Funghi nel prato inglese. L’ultimo caso è accaduto venerdì. Un custode di una villa di Porto Cervo, mezza età, stava svolgendo la solita manutenzione del prato. E mentre passava il rasaerba, nei pressi del bordo piscina si è imbattuto in una bella sorpresa: un mazzo di funghi spuntati in mezzo al verde. Insomma, il classico pranzetto che sboccia a chilometro zero. L’uomo non ha dubbi: è l’inconfondibile “mazza di tamburo”, un grande classico per i cercatori della domenica. Forma e caratteristiche inconfondibili, non c’è da sbagliare. Il custode scatta una foto dell’inaspettato bottino, prende il coltello, taglia, apre la busta e la riempie.

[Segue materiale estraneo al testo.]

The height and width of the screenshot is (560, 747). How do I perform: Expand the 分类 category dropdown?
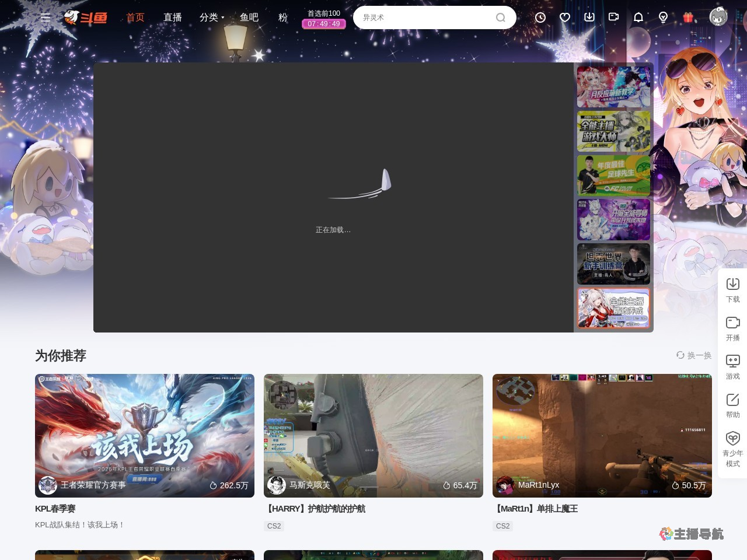[211, 18]
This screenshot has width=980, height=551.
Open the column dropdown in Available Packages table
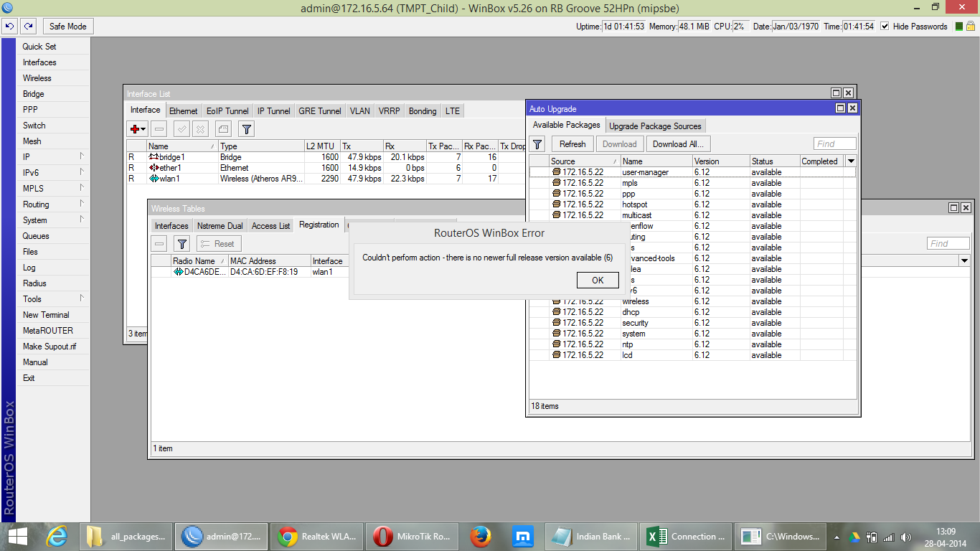click(851, 161)
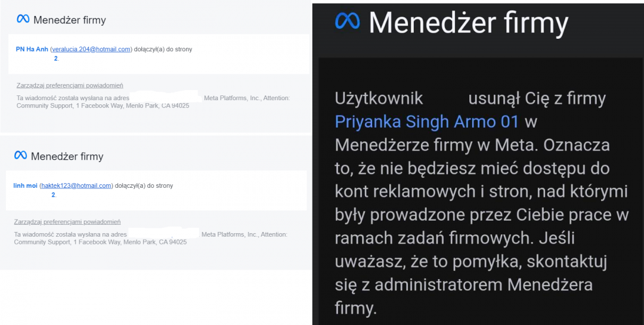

Cottura alla griglia. Dopodiché qualche ora più tardi accende il barbecue, condisce con aglio e prezzemolo, e il contorno del pranzo è pronto. Ma nel pomeriggio, durante il viaggio di rientro in auto, compaiono i sintomi dell’intossicazione. Nausea, dolori e crampi all’addome, vomito e diarrea. L’uomo capisce di aver mangiato un fungo velenoso e va dritto al pronto soccorso. E i sanitari del Santissima Annunziata, appena visitato il paziente, si rivolgono all’ispettorato micologico di via Rizzeddu.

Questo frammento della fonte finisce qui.